Cognitive Restructuring:
Therapists help clients develop skills that will allow them to identify their own thoughts. Most people don’t realize how habitual their thought process is, and most of the time the thoughts they have rest outside of their awareness. By learning how to observe what one is thinking, clients can get a handle on what is generating their unpleasant symptoms.
Once clients understand what it is they are thinking, then typically the therapist teaches the client how to dispute those thoughts. Most thoughts that generate depressive or anxious symptoms are irrational. I want to be careful here as people typically have a negative reaction to the word irrational. Being sad and in mourning, for example, that a loved one or family member has passed away, is NOT irrational. To conclude that because of their passing life is no longer worth living is. Clients learn how to dispute irrational thoughts and test to see if they experience a reduction in symptoms.

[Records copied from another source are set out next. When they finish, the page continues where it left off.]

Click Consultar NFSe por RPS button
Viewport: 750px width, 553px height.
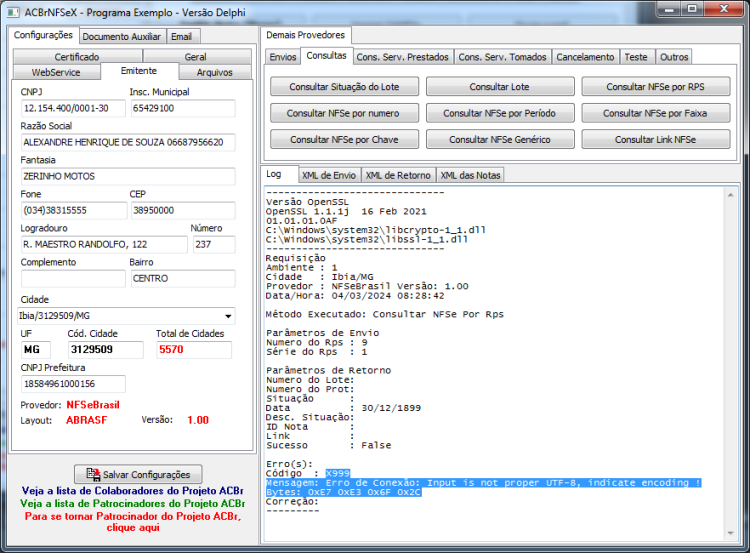(x=655, y=87)
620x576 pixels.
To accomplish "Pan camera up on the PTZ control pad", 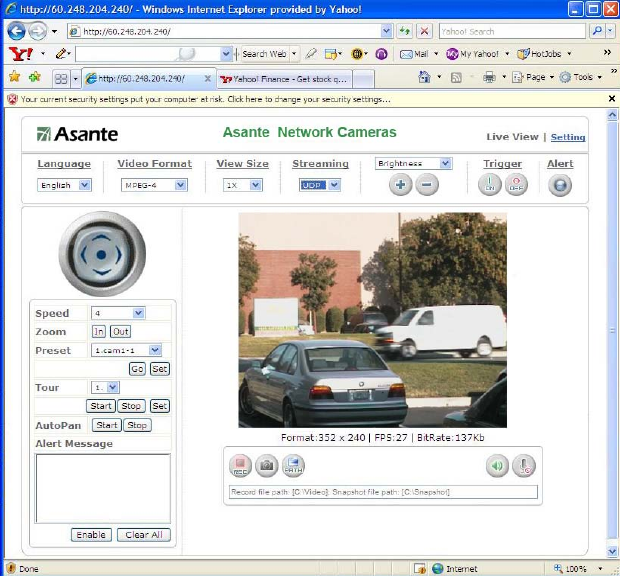I will point(101,235).
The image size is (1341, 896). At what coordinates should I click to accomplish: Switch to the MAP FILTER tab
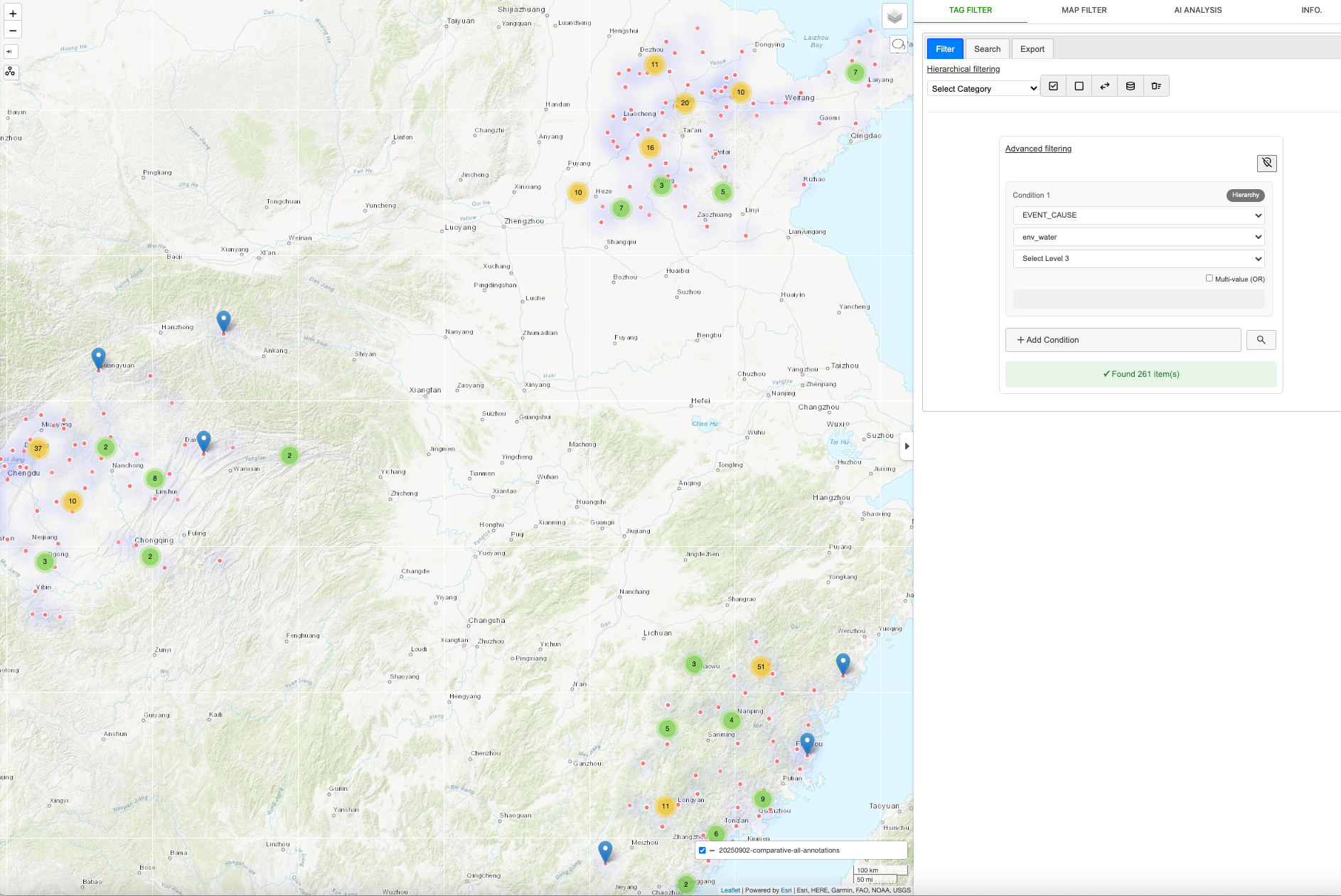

Behavioral Activation: Behavior and cognition are interrelated. This means, that while cognitive restructuring focuses on cognition, behavioral activation focuses on encouraging clients to do things that once brought pleasure or meaning to their lives, even when they don’t feel like doing it. Often the therapist will pose this as a behavior experiment: You believe that going for a walk or exercising in any capacity isn’t going to help your mood improve? How about you rate your mood prior to exercise, then go do it, and rate it again. See if it helps.
Exposure Therapy: In cases of anxiety or phobias, exposure therapy is used to gradually expose individuals to feared or avoided situations. Over time, repeated exposure reduces anxiety and desensitizes individuals to their triggers.
Skills Training: CBT often includes teaching specific coping skills, problem-solving strategies, and relaxation techniques. These skills empower individuals to manage stress effectively and cope with challenging situations.
CBT is one of the most well researched and well supported therapeutic modalities. If you’re considering therapy feel free to ask your therapist from what theoretical orientation they practice and feel free to ask them any questions that you might have relative to CBT.